Having two toddlers is hard and you are in the trenches. Normally I’d suggest working on the marriage and trying not to make rash decisions whilst at that stage, however if he’s not putting the work in, nothing is going to change.

Can I ask, if you took the children out the equation, is he someone you could see yourself having a future or even wanting to have a future with?

If you still had feelings for him and wanted it to work I’d suggest counselling together, but lay down the fact he’d need to make significant changes that he’d need to sustain over a significant period of time before considering reconciliation.

I’ve only had his side of the story about his first marriage but he claimed she was unreasonable.

I think that having the children actually flicked a switch in me to realise what I don’t need to tolerate his ways anymore.

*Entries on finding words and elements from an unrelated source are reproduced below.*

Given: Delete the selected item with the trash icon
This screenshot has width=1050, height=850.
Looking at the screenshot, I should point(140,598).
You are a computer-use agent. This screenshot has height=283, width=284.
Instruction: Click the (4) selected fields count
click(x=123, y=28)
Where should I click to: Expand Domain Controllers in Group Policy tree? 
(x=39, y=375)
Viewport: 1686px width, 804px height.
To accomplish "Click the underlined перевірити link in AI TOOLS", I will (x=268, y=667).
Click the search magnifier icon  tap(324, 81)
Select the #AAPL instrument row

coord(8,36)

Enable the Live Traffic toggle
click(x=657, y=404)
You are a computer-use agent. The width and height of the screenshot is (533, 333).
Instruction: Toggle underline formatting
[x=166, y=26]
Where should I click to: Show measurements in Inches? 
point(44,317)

I’d been 2nd best to his business for 8 years before children and accepted it. But I wasn’t prepared to let my children experience the same thing.

We tried counselling together before we split and didn’t achieve anything. I wish I could see in to a crystal ball and see what life is like in 10 years in both scenarios xx

OP posts:
Confusedmummm · 21/02/2026 20:13

BerryTwister · 21/02/2026 10:18

OP as someone else said, I think it’s a natural instinct to want to cling to familiar situations, even if they’re not good.

I'd suggest giving yourself a deadline. Tell yourself it’s too soon to be thinking about going back, and that you’ll put that thought on hold, and revisit it in November, when you’ve been gone for a year. If your husband asks you if you’re coming back, tell him you need time to reflect.

I find it helps to give myself permission to contemplate an action, but not until a certain time.

That’s a great idea. I’m putting pressure on myself to have all the answers now but I don’t. A year apart will hopefully give me clarity and a better perspective on what I want. Thank you for your advice xx

OP posts:
category12 · 21/02/2026 20:18

I’ve only had his side of the story about his first marriage but he claimed she was unreasonable

He probably says the same about you.

Mancity08 · 21/02/2026 20:39

You did the hardest part leaving, finding another house and setting it up yourself ! No man
you will also find you’ll be doing/trying lots of things yourself in a few months when the dust has settled

ask yourself
when he’s been at your house say few hours (that’s if he does)
mare you glad when he’s gone and you have your house back to yourself or with the kids ??

it must be nice to not have to compromise even the tv Chanel ? Make all your own decisions?

FreshInks · 21/02/2026 20:54

You’re grieving for a relationship you deserved but never got.

jimbort · 21/02/2026 21:24

No no no no don’t go back. Why is he in the house and not you?! Why is all the hassle on you. If you were in his shoes and being shite would you expect him to move out with little kids?! It’s no mean feat what you’ve done.